Stroman will make his season debut against the visiting Milwaukee Brewers on Sunday, one day after the Yankees set a franchise record with nine homers.
Stroman will pitch after Aaron Judge homered three times and drove in a career-high eight runs in Saturday’s 20-9 rout. Judge hit the Yankees’ third straight solo homer in the first inning after Cody Bellinger and Paul Goldschmidt went deep before he added a grand slam in the third inning and a two-run homer in the fourth.
“It was electric, from the stadium crowd to just the guys in the dugout locked in and fired up,” Judge said after the Yankees joined the 1987 Toronto Blue Jays and the 1999 Cincinnati Reds as the third team to hit nine homers in a game.
The Yankees are seeking a sweep of the three-game series.
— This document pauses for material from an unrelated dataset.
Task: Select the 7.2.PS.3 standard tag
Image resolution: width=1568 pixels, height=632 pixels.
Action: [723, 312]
Stroman, a right-hander, was 10-9 with a 4.31 ERA in the first season of a two-year contract that contains a conditional player option. He fared well early on, going 7-4 with a 3.51 ERA in 19 starts before the All-Star break.
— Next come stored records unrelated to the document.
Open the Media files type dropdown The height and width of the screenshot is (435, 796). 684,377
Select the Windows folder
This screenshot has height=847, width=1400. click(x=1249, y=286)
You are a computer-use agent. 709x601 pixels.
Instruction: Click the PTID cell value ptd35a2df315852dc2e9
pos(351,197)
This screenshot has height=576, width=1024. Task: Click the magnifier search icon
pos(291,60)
After not appearing in any of New York’s postseason games, Stroman’s name was linked in trade rumors, especially after the Yankees signed Max Fried.
Instead, the Yankees lost Gil for at least three months and Cole underwent Tommy John surgery.
During spring training, Stroman was 2-1 with a 4.73 ERA in five starts spanning 13 1/3 innings.
“Good, sharp crisp,” Yankees manager Aaron Boone said about Stroman’s spring training. “I feel like especially his last couple of starts (he) started to get the movement quality, especially on the sinker that he wanted. The cutter has been a really good pitch for him all spring. So I feel like his stuff has been crisp as we’ve gone. He’s getting the movement qualities, kind of where he wants.”
Stroman is 3-1 with a 3.10 ERA in eight career starts against the Brewers. His last appearance against them occurred in Milwaukee on April 28, when he allowed four runs in four innings in a no-decision.
After Freddy Peralta and former Yankee Nestor Cortes started the first two games of this series, Aaron Civale will begin his first full season for the Brewers on Sunday. The team will need some distance after Cortes lasted two-plus innings on Saturday.
“It’s very unfortunate,” Milwaukee manager Pat Murphy said after his team reached on five errors and totaled 13 hits. “What happened was we didn’t really have things go our way.”
Civale was 6-3 with a 3.53 ERA in 14 starts after being acquired from the Tampa Bay Rays on July 3. The right-hander allowed three earned runs or less in 12 outings. He finished the season 8-9 with a 4.36 ERA.
Civale is 1-4 with a 5.52 ERA in six career starts against the Yankees. He last faced them on April 21, when he allowed five runs on eight hits in 4 2/3 innings.